John Christian Wiltberger Sr. (November 10, 1769 - October 16, 1851) was an American silversmith, active in Philadelphia.

Wiltberger was born in Philadelphia, where he apprenticed about 1782 to Richard Humphreys. There he married Ann Warner on March 26, 1791, with whom he had 8 children (including John Christian Wiltberger Jr.), and worked from 1793-1797 as a silversmith and jeweler. For some time he partnered with Samuel Alexander as WILTBERGER & ALEXANDER, but as the following advertisements in the Federal Gazette indicate, that partnership was dissolved in June 1797:

WILTBERGER & ALEXANDER, Silversmiths and Jewellers, Have this day dissolved their partnership by mutual consent. As Mr. Wiltberger has authorised himself to settle the business without my knowledge, I therefore think it my duty to inform my friends and the public, that I am neither dead, insolvent, or run away, but that I have lately removed to the house formerly occupied by Mr. Wiltberger, in south Second street, No. 33, where I mean to carry on the business in all its branches, on the most reasonable terms. [June 5, 1797].

◆ QUESTIONS ON THE MATERIAL
1: In the text about the silversmith John Christian Wiltberger Sr., whom did he apprentice to around 1782?
2: Continue the text about the silversmith John Christian Wiltberger Sr., starting after its last sentence.

◆ MATERIAL PROVIDED
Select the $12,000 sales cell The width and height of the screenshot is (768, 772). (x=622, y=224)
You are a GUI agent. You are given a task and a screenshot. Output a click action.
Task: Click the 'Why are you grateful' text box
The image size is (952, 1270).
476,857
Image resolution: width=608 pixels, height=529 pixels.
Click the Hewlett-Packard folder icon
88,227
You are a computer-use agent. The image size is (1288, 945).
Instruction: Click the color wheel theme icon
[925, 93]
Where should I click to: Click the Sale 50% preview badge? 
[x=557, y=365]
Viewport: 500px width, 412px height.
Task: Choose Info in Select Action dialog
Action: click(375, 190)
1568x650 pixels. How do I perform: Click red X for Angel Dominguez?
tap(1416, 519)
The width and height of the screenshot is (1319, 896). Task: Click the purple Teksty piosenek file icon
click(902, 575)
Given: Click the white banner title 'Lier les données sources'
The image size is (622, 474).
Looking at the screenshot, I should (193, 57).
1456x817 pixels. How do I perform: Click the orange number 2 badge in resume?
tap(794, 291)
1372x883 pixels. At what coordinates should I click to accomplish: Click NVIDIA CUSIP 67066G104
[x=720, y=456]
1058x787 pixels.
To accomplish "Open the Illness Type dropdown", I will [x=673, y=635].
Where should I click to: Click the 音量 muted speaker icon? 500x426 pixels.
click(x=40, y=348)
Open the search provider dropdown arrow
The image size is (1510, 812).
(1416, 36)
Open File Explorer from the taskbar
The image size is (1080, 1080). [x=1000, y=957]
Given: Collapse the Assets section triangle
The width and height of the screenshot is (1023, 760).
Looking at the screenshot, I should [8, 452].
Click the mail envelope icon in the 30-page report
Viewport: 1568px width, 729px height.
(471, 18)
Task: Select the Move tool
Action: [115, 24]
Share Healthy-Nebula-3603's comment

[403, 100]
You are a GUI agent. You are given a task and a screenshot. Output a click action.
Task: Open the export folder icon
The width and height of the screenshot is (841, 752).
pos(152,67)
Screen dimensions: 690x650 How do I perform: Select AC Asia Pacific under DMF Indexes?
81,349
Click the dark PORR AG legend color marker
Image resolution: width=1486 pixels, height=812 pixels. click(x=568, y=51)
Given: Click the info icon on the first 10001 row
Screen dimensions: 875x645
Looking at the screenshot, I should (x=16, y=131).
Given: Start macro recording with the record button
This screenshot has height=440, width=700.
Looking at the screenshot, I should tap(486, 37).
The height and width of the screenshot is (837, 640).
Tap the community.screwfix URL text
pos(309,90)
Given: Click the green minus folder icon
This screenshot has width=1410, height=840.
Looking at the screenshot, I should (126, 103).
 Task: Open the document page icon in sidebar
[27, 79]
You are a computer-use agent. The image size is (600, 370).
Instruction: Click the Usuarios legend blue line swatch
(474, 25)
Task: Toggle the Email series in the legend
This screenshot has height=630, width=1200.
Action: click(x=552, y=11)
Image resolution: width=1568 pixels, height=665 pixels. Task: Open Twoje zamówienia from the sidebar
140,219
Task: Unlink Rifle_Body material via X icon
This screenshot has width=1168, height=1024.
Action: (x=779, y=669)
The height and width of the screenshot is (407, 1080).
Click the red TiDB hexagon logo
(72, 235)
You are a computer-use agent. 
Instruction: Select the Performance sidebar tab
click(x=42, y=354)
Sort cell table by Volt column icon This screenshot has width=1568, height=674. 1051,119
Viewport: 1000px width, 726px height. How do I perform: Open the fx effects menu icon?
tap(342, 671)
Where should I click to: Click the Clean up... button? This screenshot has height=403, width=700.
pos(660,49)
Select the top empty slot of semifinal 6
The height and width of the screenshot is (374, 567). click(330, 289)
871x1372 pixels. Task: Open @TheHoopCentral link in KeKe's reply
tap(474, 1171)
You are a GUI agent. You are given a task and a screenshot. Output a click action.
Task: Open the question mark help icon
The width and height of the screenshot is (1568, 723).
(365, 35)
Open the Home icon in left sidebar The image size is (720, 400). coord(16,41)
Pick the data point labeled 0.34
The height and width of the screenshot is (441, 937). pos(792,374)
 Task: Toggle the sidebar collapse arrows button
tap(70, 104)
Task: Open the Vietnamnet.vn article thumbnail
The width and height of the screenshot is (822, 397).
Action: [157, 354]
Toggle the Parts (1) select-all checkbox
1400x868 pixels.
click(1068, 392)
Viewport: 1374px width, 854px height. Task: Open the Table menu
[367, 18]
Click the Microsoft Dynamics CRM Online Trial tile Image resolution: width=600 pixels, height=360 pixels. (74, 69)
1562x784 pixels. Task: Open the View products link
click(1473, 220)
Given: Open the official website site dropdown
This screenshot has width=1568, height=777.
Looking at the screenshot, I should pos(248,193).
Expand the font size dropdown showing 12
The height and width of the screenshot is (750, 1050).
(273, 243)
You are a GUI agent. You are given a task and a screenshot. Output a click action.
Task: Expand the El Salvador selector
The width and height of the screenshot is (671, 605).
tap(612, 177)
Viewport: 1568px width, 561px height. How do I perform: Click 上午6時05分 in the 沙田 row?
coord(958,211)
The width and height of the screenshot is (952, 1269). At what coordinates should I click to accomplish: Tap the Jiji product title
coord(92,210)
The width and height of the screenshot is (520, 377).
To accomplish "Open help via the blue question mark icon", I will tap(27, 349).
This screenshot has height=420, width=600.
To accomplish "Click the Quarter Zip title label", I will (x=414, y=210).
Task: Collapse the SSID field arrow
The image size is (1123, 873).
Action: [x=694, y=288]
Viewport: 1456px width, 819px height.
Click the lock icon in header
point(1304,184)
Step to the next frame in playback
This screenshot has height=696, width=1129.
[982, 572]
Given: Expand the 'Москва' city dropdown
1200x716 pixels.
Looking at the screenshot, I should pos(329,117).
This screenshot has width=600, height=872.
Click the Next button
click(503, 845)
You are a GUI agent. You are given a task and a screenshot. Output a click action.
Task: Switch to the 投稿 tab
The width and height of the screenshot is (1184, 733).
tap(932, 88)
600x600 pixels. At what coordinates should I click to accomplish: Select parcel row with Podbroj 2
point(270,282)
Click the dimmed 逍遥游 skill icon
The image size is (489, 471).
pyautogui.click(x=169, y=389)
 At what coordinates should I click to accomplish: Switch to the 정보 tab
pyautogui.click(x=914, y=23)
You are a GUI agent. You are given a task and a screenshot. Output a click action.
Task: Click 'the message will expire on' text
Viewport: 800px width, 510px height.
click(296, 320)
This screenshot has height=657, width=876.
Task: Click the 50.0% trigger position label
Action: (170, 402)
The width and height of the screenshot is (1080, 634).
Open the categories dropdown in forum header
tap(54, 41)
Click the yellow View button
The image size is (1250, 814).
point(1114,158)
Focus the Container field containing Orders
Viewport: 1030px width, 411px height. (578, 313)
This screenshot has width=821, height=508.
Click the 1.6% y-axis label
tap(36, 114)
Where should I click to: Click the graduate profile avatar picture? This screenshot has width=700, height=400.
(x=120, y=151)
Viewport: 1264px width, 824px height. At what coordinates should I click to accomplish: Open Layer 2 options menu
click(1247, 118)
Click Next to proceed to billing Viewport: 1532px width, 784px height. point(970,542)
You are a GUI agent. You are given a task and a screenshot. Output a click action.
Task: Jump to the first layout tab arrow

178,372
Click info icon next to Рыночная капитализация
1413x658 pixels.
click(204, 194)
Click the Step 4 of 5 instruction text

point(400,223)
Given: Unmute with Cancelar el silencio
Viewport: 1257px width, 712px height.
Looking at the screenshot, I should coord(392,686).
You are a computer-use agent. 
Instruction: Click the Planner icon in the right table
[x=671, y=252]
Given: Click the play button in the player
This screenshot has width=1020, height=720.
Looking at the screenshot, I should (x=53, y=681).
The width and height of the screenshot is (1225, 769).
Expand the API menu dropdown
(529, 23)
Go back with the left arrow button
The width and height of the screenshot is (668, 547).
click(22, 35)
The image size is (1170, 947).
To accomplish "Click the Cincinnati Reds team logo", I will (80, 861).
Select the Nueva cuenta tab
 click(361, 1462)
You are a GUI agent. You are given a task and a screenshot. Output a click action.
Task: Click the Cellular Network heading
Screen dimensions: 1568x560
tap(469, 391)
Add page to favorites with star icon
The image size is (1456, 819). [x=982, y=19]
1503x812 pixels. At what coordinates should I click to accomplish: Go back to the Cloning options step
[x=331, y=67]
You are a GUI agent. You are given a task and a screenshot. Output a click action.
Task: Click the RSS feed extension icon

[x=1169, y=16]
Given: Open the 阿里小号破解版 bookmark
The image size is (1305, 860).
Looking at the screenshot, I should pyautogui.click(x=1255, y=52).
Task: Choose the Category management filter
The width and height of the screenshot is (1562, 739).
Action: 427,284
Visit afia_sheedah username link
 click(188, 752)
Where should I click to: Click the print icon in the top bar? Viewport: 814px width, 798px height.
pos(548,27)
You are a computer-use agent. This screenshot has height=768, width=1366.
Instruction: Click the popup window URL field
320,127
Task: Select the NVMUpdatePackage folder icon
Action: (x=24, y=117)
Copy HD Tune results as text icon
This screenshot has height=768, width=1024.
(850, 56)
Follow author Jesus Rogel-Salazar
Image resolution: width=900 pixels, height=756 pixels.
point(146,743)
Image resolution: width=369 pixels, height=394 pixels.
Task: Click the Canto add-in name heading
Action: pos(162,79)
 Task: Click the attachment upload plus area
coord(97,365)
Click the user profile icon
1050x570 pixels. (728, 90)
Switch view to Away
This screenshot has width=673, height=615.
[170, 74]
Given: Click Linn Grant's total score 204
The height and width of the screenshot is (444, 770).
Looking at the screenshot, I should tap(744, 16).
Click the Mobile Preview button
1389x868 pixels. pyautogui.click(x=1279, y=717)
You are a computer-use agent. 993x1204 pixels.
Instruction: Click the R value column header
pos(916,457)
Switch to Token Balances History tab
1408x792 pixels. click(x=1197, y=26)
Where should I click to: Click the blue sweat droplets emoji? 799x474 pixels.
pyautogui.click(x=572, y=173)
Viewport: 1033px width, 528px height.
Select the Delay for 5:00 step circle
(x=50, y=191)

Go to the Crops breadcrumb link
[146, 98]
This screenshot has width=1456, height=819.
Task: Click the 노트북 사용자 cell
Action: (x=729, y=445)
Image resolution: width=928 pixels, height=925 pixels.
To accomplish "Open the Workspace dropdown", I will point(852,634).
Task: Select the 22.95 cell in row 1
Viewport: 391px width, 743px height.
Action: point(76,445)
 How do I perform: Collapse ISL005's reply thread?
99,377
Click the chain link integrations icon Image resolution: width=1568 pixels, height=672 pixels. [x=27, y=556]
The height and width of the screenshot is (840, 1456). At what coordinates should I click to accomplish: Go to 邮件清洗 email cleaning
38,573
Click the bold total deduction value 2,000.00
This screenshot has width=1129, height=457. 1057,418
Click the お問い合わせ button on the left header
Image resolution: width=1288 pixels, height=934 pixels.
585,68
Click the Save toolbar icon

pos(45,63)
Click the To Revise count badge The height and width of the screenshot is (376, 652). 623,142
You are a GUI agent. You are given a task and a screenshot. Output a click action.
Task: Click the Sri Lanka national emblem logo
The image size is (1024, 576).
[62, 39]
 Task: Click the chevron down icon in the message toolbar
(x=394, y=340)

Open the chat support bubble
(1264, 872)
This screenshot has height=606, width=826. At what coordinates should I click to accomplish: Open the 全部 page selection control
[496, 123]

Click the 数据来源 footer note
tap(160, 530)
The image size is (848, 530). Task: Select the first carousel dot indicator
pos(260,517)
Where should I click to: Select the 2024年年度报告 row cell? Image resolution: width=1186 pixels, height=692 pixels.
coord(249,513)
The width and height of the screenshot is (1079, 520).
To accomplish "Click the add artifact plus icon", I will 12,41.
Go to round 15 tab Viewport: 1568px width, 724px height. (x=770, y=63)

◆ ACTIVITY ANSWERS
1: Richard Humphreys

2:
CHRISTIAN WILTBERGER, Informs his friends and the public, that he has removed from No. 33, south Second street, to No. 13, north Second, nearly opposite Christ Church, where he carries on the Silversmith's and jeweller's business in all its branches, as usual. He has also on hand a large and elegant assortment of Silver plated Wares, Jewellery, &c. imported by the latest arrivals from Europe, together with a considerable quantity of Silver Wares, manufactured immediately under his own inspection, which he means to sell on the most reasonable terms. N. B. The highest price given for old Gold and silver. [June 7, 1797].

Wiltberger then continued to work as a silversmith from 1797-1819. Rembrandt Peale painted his portrait in 1818. His work is collected in the Metropolitan Museum of Art, Museum of Fine Arts, Boston, Philadelphia Museum of Art, Winterthur Museum, and Yale University Art Gallery.